Equity markets around the world had their worst quarter since the end of 2008, as investors reacted negatively to the continuing sovereign debt problems in Europe, the budget stalemate in the US, and poor economic data in most developed countries and in some large emerging countries such as China. The broad US market lost over 15%.
In US dollar terms, overall performance in other developed markets was even worse, but that performance differential with the US was entirely due to currency fluctuations. Greece, which remained at the center of Europe’s sovereign debt problems, was by far the worst performer. At the other end of the spectrum, Japan, whose dollar-denominated returns greatly benefited from the strength of the yen, and New Zealand were the top performers. The US dollar gained against most major currencies except the yen, which hurt the dollar-denominated returns of developed market equities.
Emerging markets as a whole had similar performance to developed markets, but a strengthening dollar relative to the main emerging market currencies resulted in sharply negative dollar-denominated returns in most emerging markets. Peru and some of the smaller emerging markets in Asia did relatively well, while Russia and other European markets were among the worst performers.
Most fixed income securities had excellent returns. Despite Standard & Poor’s decision in early August to downgrade the credit rating of the US, investors rushed to the safety of US Treasury securities in light of weak economic data in the US and abroad, and especially among concerns about Europe’s ability to resolve its sovereign debt problems. Real estate securities had poor returns but good performance relative to other equity asset classes.
Led by the excellent performance of US stocks, global equity markets posted strong returns in the quarter. Those returns, however, were not sufficient to overcome a dismal third quarter, and most markets had negative returns for the year. The quarter was also characterized by a sharp increase in volatility.
The broad US market gained over 12% in the quarter. In US dollar terms, the quarterly returns for developed non-US markets were over 3%—above the historical average but far behind the US. Greece, which remained at the center of Europe’s sovereign debt woes, was by far the worst performer in both the quarter and the year, while Ireland, the Scandinavian countries, and Australia were the top performers for the quarter.

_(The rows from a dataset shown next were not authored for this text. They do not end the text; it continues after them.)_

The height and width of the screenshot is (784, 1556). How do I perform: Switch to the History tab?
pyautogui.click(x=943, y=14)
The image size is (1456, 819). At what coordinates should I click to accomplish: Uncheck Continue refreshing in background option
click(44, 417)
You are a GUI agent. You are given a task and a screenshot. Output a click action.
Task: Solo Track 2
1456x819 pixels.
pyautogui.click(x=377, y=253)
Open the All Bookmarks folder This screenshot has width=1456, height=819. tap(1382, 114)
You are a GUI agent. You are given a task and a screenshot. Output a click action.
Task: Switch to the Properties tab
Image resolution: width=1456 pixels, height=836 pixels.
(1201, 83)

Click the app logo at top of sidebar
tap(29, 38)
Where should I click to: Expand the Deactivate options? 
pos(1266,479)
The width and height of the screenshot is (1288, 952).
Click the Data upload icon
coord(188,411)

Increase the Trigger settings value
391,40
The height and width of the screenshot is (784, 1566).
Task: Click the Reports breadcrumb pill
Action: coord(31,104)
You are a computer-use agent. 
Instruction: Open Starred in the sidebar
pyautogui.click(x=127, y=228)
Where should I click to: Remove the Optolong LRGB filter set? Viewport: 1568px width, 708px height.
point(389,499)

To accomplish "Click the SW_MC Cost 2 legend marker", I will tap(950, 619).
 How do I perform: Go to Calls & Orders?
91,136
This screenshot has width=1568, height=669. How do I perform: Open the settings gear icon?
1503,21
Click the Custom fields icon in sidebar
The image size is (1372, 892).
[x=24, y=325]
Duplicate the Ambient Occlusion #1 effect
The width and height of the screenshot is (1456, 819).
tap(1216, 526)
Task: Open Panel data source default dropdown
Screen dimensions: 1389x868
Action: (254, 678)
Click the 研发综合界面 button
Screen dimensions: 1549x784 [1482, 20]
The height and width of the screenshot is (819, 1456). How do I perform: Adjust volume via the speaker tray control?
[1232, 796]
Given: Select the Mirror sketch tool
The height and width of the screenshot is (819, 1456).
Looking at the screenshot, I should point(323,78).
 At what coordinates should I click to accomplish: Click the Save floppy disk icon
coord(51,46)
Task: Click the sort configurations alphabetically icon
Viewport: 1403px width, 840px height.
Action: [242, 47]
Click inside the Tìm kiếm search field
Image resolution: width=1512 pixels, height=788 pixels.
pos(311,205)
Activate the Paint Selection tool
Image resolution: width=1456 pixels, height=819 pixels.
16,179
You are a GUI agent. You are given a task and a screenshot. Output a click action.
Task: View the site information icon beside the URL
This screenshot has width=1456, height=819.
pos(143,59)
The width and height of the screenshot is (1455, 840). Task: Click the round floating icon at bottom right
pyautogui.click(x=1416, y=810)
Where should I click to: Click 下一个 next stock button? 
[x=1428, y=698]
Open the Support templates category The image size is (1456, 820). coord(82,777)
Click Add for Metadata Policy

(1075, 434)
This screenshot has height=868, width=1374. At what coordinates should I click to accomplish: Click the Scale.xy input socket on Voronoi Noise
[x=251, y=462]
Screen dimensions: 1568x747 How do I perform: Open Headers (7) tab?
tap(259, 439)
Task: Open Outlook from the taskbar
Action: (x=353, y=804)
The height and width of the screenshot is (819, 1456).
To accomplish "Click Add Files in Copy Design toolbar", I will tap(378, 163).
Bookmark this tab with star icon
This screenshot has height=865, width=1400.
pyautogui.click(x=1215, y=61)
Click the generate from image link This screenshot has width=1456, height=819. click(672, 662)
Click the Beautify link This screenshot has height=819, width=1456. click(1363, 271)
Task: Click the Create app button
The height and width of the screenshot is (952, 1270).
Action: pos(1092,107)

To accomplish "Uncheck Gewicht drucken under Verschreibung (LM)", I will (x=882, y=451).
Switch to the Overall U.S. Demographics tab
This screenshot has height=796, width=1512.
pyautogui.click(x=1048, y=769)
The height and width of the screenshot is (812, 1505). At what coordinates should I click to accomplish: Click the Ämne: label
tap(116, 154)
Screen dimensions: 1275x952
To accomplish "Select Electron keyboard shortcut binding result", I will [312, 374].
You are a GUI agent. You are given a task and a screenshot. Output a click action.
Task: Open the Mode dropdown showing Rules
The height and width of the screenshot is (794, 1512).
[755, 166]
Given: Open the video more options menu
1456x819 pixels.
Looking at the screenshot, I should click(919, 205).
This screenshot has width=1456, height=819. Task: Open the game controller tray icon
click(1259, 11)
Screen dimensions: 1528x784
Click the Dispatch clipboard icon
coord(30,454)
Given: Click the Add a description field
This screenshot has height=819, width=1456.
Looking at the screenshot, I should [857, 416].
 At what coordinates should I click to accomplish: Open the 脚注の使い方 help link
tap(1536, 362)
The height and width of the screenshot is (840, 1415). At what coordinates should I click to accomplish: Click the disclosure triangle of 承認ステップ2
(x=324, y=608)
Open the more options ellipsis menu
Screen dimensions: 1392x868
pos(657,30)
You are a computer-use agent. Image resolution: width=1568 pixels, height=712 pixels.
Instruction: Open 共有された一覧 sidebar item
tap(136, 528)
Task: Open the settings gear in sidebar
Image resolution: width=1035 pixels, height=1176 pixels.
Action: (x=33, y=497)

The US dollar appreciated against major European currencies, which slightly hurt the dollar-denominated returns of developed market equities, and had mixed performance against the main emerging market currencies. In US dollar terms, emerging markets gained about 4% in the quarter, in line with the historical average, but not enough to overcome their poor performance of the third quarter. Malaysia and other smaller emerging markets such as Thailand and Peru posted double-digit returns. Turkey and Egypt had double-digit negative returns in the quarter.
Yields on Treasury securities across the whole maturity spectrum were little changed during the fourth quarter. With regard to credit risk, spreads between more- and less-risky fixed income securities generally became wider during the quarter. Real estate securities had positive returns in the fourth quarter but mixed performance relative to other asset classes. In the US, they were among the top performers, while in other developed markets, they trailed most other asset classes.